During the fourth stage, the individual becomes saddened by the mathematical probability of death. In this state, the individual may become silent, refuse visitors and spend much of the time mournful and sullen.
- Acceptance — "It's going to be okay."; "I can't fight it, I may as well prepare for it."; "Nothing is impossible."
In this last stage, individuals embrace mortality or inevitable future, or that of a loved one, or other tragic event. People dying may precede the survivors in this state, which typically comes with a calm, retrospective view for the individual, and a stable condition of emotions.
Kübler-Ross later expanded her model to include any form of personal loss, such as the death of a loved one, the loss of a job or income, major rejection, the end of a relationship or divorce, drug addiction, incarceration, the onset of a disease or chronic illness, an infertility diagnosis, and even minor losses.

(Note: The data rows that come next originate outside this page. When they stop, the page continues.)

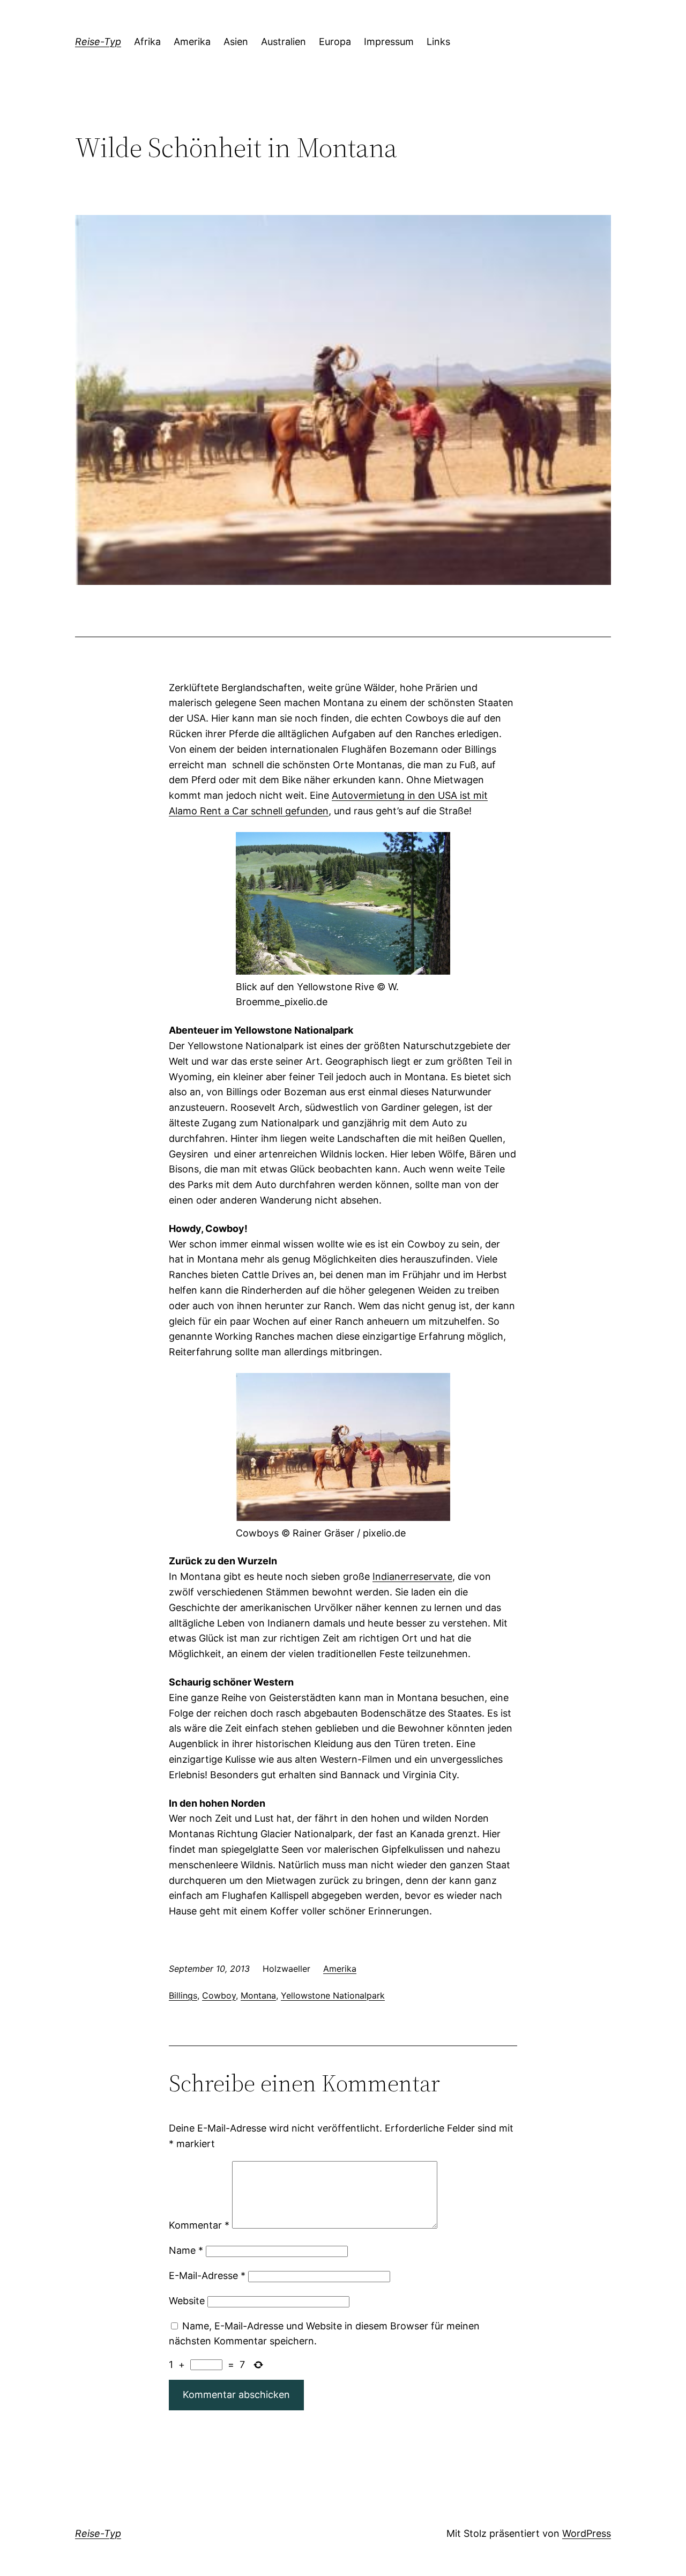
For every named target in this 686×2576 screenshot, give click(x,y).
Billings (183, 1995)
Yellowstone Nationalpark (333, 1995)
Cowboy (219, 1995)
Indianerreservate (412, 1576)
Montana (258, 1995)
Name (186, 2250)
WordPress (586, 2533)
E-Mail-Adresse (207, 2275)
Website (187, 2300)
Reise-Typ (98, 41)
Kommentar (199, 2225)
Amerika (339, 1968)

Both sufferers and therapists have reported the usefulness of the Kübler-Ross Model in a wide variety of situations.
I can say that I identified with most of these emotional stages but I would like to add the following emotional stages to this listing, namely blaming and seeking. These two stages were part of my emotional stages which I went through. I feel that most people who went through a traumatic experience and survive it or who was granted an extended life by an organ donation will also identify with these stages.
1. Blaming – We will blame somebody for your situation. Sometimes we will blame God for my illness or sickness. He is punishing me for what I have done in the past. God wants to teach me a lesson as I go through this.
2. Seeking – When nothing worked before we will look and seek other alternatives. Sometimes we will seek healing through spiritual healers. This might be the last resort. We might look at different religions for an answer.
As the model stipulates that there are more emotional stages but I feel that these seven are the most important ones and which are the most common emotional stages which a person can go through during a traumatic experience and survive it.
I would like to know if you can identify with the same emotions and what your experience was.